Believe it or not, but my current mission is soon over as I’m leaving at the end of December. Next week I’ll wrap it up and let you know how Christmas was; rumor has it that Santa might be on his way with a long overdue carbon dioxide probe! We’ll see…

 

Merry Christmas to ya all!

 

PS. A quiz for the medics of you: You are starting an insulin infusion on a diabetic ketoacidosis. Your only available blood analyses are Hb and glucose; how do you know how much potassium to add?!?

 

Comments to post 9:

 

Ann-Margreth säger:

December 17 kl 15:16

Hej!

Kul att höra hur du har det. Vi hörde också lite från Nina när hon åt middag hos oss i söndags. Den 21/12 åker vi och kommer lite närmare dig, men ändå långt ifrån. Lycka till, ha det bra och många gratulationer på födelsedagen! Vi ses nästa år.

/Ann-Margreth o Hans

 

Nina säger:

December 18 kl. 06:05

Grattis på födelsedagen! Hipp, hipp, hurra!!!

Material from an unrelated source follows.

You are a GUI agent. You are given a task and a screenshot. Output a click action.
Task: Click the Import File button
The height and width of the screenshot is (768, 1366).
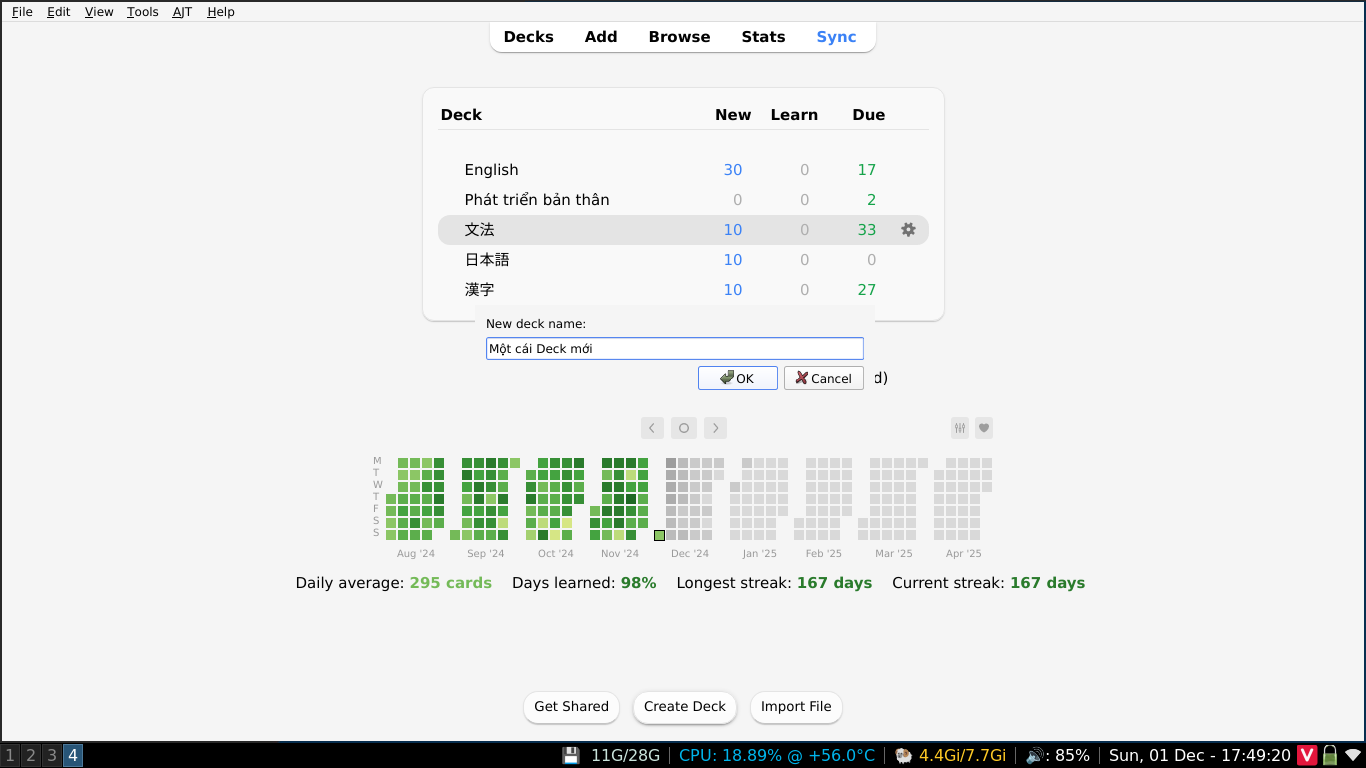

Dexter och jag har ätit tårta i sängen och firat dig trots din frånvaro. Hoppas att de vet att du fyller år och firar dig där du är!

Det hälsas till dig från alla håll från fotobutiker till ålderdomshem! Man säger att du gör ett beundransvärt arbete. Kan bara hålla med! Är så stolt över dig och din insats! Och...

...du är varmt välkommen hem  igen!J

/Puss och kram

 

Uffe sager:

December 19 kl. 16:12

Grattis på födelsedagen min vän ! Hela familjen hälsar och gratulerar så gott !!

Härligt att se att även du har en mängd utmaningar att lösa pga. avsaknad av hjälpmedel (trots att det är för tragiskt att det inte finns några). Men det som gör mig mest orolig är att jag inte sett ett enda bevis/fakta/omnämnande att du tillgång till en bougie (he he…I know what it is..)

Vi uppskattar verkligen det du gör där nere i xxxxx (…know that too.. but ”can´t” say…)…men man får en lite otäck känsla när man läser om det påtagliga krig som pågår i din närmiljö så vi hoppas att du snart får en ersättare och kommer hem snarast möjligt.

Hoppas vi hinner träffas (men föga troligt) innan du drar iväg på din nästa ”arbetsresa”

Var rädd om dig och GOD JUL

//Uffe

 

Post 10: Intermission

 

December 29

 

Time has again passed in fast forward! My second mission is already over and I’m sitting in the capital waiting for my flight home. In three days I’m leaving for Kenya and four weeks of shooting animals (with a camera that is…) – a vacation long overdue!